» **Exercise prompt**
Find every line in the entries that holds the string "horizontal" and report it.

» **Input material**
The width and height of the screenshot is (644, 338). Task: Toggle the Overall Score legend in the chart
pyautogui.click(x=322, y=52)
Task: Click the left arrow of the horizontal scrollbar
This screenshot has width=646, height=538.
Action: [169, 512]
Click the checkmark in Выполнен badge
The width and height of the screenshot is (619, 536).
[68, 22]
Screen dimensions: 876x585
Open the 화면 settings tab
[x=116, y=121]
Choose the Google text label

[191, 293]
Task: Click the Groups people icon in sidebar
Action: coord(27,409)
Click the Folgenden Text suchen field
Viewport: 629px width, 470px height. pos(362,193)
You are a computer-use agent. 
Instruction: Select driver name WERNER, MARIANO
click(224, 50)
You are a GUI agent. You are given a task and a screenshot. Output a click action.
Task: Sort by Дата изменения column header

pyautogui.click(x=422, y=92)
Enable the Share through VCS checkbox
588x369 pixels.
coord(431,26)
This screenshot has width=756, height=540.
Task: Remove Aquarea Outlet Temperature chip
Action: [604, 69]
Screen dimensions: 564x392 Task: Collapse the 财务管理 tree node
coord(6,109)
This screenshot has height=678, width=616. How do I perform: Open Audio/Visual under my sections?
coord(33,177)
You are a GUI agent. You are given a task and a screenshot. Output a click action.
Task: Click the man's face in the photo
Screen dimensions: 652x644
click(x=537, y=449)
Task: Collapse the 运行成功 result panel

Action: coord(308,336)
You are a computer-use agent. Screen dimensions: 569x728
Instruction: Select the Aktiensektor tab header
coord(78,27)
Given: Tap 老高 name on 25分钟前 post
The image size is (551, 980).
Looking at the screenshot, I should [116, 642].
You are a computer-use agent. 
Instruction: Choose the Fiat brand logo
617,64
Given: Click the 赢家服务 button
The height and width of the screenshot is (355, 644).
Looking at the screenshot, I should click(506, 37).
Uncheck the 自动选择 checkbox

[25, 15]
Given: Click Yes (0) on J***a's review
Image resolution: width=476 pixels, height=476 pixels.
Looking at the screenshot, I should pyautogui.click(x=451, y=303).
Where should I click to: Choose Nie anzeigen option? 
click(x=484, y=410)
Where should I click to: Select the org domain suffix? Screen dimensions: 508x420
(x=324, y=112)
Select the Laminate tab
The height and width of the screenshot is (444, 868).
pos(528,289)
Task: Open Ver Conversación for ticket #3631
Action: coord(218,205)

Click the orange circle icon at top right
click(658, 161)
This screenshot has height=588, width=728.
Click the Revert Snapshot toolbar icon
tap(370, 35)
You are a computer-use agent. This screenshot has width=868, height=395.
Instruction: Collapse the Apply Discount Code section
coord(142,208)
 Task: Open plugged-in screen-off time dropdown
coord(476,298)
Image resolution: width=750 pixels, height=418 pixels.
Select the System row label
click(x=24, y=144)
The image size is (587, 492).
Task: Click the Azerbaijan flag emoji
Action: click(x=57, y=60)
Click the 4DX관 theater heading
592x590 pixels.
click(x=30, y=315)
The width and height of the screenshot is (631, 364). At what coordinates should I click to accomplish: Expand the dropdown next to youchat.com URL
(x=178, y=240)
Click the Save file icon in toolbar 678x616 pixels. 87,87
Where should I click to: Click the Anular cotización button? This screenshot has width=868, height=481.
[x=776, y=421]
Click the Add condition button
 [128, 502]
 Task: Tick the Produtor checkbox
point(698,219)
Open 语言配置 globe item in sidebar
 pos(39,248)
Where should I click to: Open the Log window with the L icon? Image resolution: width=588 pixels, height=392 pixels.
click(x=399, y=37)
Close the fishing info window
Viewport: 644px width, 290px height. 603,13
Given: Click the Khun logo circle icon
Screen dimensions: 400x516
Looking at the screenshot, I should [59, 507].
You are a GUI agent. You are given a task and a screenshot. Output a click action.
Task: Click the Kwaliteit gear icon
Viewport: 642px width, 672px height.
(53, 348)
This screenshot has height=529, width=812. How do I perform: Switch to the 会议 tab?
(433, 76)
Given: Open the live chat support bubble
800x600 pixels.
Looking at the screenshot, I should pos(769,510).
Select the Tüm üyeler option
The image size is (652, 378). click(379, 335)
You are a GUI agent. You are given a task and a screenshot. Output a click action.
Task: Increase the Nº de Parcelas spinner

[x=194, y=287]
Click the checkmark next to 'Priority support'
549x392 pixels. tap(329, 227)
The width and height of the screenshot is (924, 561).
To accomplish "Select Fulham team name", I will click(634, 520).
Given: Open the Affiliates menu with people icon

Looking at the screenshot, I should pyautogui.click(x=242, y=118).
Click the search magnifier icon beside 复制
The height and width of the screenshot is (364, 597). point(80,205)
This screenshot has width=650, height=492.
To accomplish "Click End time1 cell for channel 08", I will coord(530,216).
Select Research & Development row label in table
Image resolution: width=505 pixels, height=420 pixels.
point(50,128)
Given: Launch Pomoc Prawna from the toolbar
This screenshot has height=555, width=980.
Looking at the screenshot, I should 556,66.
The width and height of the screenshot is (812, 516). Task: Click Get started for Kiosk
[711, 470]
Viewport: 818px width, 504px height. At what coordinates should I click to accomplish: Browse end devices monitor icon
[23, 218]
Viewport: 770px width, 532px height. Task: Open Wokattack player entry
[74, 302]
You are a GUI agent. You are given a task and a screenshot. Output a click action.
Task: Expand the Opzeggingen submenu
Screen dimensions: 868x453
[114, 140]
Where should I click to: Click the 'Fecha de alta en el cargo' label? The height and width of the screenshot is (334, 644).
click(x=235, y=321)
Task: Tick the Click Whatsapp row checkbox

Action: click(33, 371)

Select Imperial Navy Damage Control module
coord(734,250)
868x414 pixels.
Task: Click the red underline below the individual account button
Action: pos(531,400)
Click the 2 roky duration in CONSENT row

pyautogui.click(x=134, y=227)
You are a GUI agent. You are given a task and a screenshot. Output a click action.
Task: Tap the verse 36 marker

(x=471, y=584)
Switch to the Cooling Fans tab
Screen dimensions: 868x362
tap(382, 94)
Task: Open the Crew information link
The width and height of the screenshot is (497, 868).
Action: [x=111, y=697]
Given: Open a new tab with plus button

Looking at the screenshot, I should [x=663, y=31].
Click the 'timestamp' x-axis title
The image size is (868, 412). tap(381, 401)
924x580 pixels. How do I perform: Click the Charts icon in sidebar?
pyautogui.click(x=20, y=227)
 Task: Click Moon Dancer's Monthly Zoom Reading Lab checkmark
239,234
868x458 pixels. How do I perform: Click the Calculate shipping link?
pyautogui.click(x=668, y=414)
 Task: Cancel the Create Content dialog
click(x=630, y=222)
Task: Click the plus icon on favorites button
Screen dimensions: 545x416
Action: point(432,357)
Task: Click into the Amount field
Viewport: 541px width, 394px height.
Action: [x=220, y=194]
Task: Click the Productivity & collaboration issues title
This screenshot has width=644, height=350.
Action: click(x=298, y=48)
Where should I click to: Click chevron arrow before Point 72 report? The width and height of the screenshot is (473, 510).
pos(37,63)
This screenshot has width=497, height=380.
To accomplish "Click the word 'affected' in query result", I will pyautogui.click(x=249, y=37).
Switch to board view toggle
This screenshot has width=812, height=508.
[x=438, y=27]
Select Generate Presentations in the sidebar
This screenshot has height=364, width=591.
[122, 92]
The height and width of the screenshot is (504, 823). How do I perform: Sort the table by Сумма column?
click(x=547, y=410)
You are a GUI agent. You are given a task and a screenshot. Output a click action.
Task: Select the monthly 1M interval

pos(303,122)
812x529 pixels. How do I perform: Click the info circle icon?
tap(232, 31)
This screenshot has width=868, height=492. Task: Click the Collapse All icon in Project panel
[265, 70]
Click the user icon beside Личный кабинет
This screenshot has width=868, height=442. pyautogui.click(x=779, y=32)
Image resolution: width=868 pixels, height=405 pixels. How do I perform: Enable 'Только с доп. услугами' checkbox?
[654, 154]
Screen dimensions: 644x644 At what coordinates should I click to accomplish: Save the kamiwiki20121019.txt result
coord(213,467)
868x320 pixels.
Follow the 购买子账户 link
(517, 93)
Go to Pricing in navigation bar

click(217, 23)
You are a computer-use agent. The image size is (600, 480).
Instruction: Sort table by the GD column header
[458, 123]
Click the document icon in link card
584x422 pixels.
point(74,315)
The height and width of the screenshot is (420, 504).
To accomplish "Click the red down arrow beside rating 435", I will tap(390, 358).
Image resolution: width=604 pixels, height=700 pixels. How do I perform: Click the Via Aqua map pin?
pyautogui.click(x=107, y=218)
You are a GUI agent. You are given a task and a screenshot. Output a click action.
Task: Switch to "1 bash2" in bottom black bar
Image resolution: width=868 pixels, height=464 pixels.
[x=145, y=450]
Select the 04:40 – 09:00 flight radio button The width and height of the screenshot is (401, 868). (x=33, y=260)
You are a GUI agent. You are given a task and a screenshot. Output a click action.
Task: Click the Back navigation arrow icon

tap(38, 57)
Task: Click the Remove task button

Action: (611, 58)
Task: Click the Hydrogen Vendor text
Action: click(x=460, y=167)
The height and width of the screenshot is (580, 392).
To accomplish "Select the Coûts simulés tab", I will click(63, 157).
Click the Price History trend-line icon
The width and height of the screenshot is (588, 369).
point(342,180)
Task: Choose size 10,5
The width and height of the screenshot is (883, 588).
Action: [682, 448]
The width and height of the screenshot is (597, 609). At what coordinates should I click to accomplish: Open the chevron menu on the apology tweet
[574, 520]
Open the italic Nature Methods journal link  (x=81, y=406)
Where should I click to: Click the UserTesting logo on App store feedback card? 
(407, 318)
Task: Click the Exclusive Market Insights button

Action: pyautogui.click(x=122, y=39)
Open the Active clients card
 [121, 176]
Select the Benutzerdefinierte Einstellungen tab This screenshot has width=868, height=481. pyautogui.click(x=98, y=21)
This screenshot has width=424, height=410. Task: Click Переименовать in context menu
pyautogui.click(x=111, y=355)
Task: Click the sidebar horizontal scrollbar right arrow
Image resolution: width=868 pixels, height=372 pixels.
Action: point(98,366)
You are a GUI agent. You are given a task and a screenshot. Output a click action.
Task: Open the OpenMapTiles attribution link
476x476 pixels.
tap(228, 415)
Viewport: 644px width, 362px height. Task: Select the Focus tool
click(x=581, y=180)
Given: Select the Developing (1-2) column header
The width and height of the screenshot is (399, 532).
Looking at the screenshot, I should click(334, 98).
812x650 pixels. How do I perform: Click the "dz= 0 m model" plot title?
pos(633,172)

» **Answer to the problem**
Task: Click the left arrow of the horizontal scrollbar
Task: Click the sidebar horizontal scrollbar right arrow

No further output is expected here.